### [TASK STATEMENT]
Please restate every record below word for word.

Pixel coordinate grounding data:
* * *
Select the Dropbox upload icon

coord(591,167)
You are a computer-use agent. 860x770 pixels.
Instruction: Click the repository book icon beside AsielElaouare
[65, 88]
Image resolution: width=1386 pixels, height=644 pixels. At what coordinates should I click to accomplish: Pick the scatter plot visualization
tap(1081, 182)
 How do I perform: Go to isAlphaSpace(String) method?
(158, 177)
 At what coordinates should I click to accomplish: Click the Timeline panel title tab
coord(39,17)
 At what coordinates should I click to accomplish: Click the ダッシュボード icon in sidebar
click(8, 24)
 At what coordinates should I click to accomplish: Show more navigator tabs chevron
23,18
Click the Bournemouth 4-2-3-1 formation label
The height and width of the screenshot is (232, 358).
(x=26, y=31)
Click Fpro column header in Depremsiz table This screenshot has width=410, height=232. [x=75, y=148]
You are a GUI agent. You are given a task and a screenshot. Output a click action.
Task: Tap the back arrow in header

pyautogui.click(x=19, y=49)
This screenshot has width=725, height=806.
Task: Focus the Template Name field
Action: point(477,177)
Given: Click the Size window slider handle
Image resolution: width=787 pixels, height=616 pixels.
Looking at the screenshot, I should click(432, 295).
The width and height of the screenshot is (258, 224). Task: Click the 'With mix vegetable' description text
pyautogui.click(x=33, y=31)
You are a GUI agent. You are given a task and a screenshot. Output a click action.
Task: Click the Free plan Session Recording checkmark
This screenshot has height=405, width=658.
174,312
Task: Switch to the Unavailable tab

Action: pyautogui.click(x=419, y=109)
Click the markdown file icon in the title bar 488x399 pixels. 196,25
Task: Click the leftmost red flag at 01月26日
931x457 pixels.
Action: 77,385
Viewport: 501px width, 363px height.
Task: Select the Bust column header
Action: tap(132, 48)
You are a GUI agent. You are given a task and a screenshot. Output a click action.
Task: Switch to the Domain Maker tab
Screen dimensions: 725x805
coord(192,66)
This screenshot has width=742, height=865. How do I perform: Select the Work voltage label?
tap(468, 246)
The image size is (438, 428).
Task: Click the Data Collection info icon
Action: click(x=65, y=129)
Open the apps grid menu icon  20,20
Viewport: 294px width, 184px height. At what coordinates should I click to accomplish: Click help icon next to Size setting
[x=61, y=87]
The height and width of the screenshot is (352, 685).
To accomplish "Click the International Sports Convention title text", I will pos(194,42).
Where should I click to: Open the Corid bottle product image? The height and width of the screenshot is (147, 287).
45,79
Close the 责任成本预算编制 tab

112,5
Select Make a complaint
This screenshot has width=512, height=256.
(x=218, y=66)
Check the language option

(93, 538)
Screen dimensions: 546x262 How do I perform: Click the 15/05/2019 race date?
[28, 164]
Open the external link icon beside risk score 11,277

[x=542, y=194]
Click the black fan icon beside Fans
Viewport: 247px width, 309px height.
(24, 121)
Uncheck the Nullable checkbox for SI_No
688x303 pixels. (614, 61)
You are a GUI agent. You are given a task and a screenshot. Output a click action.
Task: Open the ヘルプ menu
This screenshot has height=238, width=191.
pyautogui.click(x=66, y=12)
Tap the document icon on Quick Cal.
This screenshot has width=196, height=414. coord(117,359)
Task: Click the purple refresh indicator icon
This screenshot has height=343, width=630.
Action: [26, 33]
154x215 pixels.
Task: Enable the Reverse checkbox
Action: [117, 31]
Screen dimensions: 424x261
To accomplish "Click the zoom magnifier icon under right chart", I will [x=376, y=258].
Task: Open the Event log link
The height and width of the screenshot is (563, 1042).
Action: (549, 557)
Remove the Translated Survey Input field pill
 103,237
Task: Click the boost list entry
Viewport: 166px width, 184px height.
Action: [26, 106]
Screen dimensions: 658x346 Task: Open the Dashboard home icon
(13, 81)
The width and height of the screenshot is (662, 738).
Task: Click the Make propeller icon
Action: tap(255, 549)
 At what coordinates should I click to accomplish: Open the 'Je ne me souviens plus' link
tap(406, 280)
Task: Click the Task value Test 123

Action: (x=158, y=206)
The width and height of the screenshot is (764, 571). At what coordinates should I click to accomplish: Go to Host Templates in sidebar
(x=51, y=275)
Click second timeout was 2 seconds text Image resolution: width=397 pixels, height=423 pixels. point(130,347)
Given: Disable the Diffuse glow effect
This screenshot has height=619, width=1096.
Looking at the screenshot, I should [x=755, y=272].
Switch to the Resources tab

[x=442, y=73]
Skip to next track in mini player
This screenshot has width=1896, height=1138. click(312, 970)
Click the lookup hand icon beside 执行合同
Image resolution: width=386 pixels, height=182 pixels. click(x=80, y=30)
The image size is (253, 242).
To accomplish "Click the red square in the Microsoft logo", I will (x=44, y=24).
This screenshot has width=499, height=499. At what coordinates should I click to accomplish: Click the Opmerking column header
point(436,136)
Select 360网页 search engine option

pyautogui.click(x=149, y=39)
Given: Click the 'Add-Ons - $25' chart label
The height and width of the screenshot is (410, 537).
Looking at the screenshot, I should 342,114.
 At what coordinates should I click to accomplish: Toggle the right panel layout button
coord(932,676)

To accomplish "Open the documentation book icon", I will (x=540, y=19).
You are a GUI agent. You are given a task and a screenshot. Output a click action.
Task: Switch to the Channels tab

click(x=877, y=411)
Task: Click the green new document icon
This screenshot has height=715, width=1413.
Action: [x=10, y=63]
* * *
### [YOUR RESPONSE]
Select the Dropbox upload icon

coord(591,167)
You are a computer-use agent. 860x770 pixels.
Instruction: Click the repository book icon beside AsielElaouare
[65, 88]
Image resolution: width=1386 pixels, height=644 pixels. At what coordinates should I click to accomplish: Pick the scatter plot visualization
tap(1081, 182)
 How do I perform: Go to isAlphaSpace(String) method?
(158, 177)
 At what coordinates should I click to accomplish: Click the Timeline panel title tab
coord(39,17)
 At what coordinates should I click to accomplish: Click the ダッシュボード icon in sidebar
click(8, 24)
 At what coordinates should I click to accomplish: Show more navigator tabs chevron
23,18
Click the Bournemouth 4-2-3-1 formation label
The height and width of the screenshot is (232, 358).
(x=26, y=31)
Click Fpro column header in Depremsiz table This screenshot has width=410, height=232. [x=75, y=148]
You are a GUI agent. You are given a task and a screenshot. Output a click action.
Task: Tap the back arrow in header

pyautogui.click(x=19, y=49)
This screenshot has width=725, height=806.
Task: Focus the Template Name field
Action: point(477,177)
Given: Click the Size window slider handle
Image resolution: width=787 pixels, height=616 pixels.
Looking at the screenshot, I should click(432, 295).
The width and height of the screenshot is (258, 224). Task: Click the 'With mix vegetable' description text
pyautogui.click(x=33, y=31)
You are a GUI agent. You are given a task and a screenshot. Output a click action.
Task: Click the Free plan Session Recording checkmark
This screenshot has height=405, width=658.
174,312
Task: Switch to the Unavailable tab

Action: pyautogui.click(x=419, y=109)
Click the markdown file icon in the title bar 488x399 pixels. 196,25
Task: Click the leftmost red flag at 01月26日
931x457 pixels.
Action: 77,385
Viewport: 501px width, 363px height.
Task: Select the Bust column header
Action: tap(132, 48)
You are a GUI agent. You are given a task and a screenshot. Output a click action.
Task: Switch to the Domain Maker tab
Screen dimensions: 725x805
coord(192,66)
This screenshot has width=742, height=865. How do I perform: Select the Work voltage label?
tap(468, 246)
The image size is (438, 428).
Task: Click the Data Collection info icon
Action: click(x=65, y=129)
Open the apps grid menu icon  20,20
Viewport: 294px width, 184px height. At what coordinates should I click to accomplish: Click help icon next to Size setting
[x=61, y=87]
The height and width of the screenshot is (352, 685).
To accomplish "Click the International Sports Convention title text", I will pos(194,42).
Where should I click to: Open the Corid bottle product image? The height and width of the screenshot is (147, 287).
45,79
Close the 责任成本预算编制 tab

112,5
Select Make a complaint
This screenshot has width=512, height=256.
(x=218, y=66)
Check the language option

(93, 538)
Screen dimensions: 546x262 How do I perform: Click the 15/05/2019 race date?
[28, 164]
Open the external link icon beside risk score 11,277

[x=542, y=194]
Click the black fan icon beside Fans
Viewport: 247px width, 309px height.
(24, 121)
Uncheck the Nullable checkbox for SI_No
688x303 pixels. (614, 61)
You are a GUI agent. You are given a task and a screenshot. Output a click action.
Task: Open the ヘルプ menu
This screenshot has height=238, width=191.
pyautogui.click(x=66, y=12)
Tap the document icon on Quick Cal.
This screenshot has width=196, height=414. coord(117,359)
Task: Click the purple refresh indicator icon
This screenshot has height=343, width=630.
Action: [26, 33]
154x215 pixels.
Task: Enable the Reverse checkbox
Action: [117, 31]
Screen dimensions: 424x261
To accomplish "Click the zoom magnifier icon under right chart", I will [x=376, y=258].
Task: Open the Event log link
The height and width of the screenshot is (563, 1042).
Action: (549, 557)
Remove the Translated Survey Input field pill
 103,237
Task: Click the boost list entry
Viewport: 166px width, 184px height.
Action: [26, 106]
Screen dimensions: 658x346 Task: Open the Dashboard home icon
(13, 81)
The width and height of the screenshot is (662, 738).
Task: Click the Make propeller icon
Action: tap(255, 549)
 At what coordinates should I click to accomplish: Open the 'Je ne me souviens plus' link
tap(406, 280)
Task: Click the Task value Test 123

Action: (x=158, y=206)
The width and height of the screenshot is (764, 571). At what coordinates should I click to accomplish: Go to Host Templates in sidebar
(x=51, y=275)
Click second timeout was 2 seconds text Image resolution: width=397 pixels, height=423 pixels. point(130,347)
Given: Disable the Diffuse glow effect
This screenshot has height=619, width=1096.
Looking at the screenshot, I should [x=755, y=272].
Switch to the Resources tab

[x=442, y=73]
Skip to next track in mini player
This screenshot has width=1896, height=1138. click(312, 970)
Click the lookup hand icon beside 执行合同
Image resolution: width=386 pixels, height=182 pixels. click(x=80, y=30)
The image size is (253, 242).
To accomplish "Click the red square in the Microsoft logo", I will (x=44, y=24).
This screenshot has width=499, height=499. At what coordinates should I click to accomplish: Click the Opmerking column header
point(436,136)
Select 360网页 search engine option

pyautogui.click(x=149, y=39)
Given: Click the 'Add-Ons - $25' chart label
The height and width of the screenshot is (410, 537).
Looking at the screenshot, I should 342,114.
 At what coordinates should I click to accomplish: Toggle the right panel layout button
coord(932,676)

To accomplish "Open the documentation book icon", I will (x=540, y=19).
You are a GUI agent. You are given a task and a screenshot. Output a click action.
Task: Switch to the Channels tab

click(x=877, y=411)
Task: Click the green new document icon
This screenshot has height=715, width=1413.
Action: [x=10, y=63]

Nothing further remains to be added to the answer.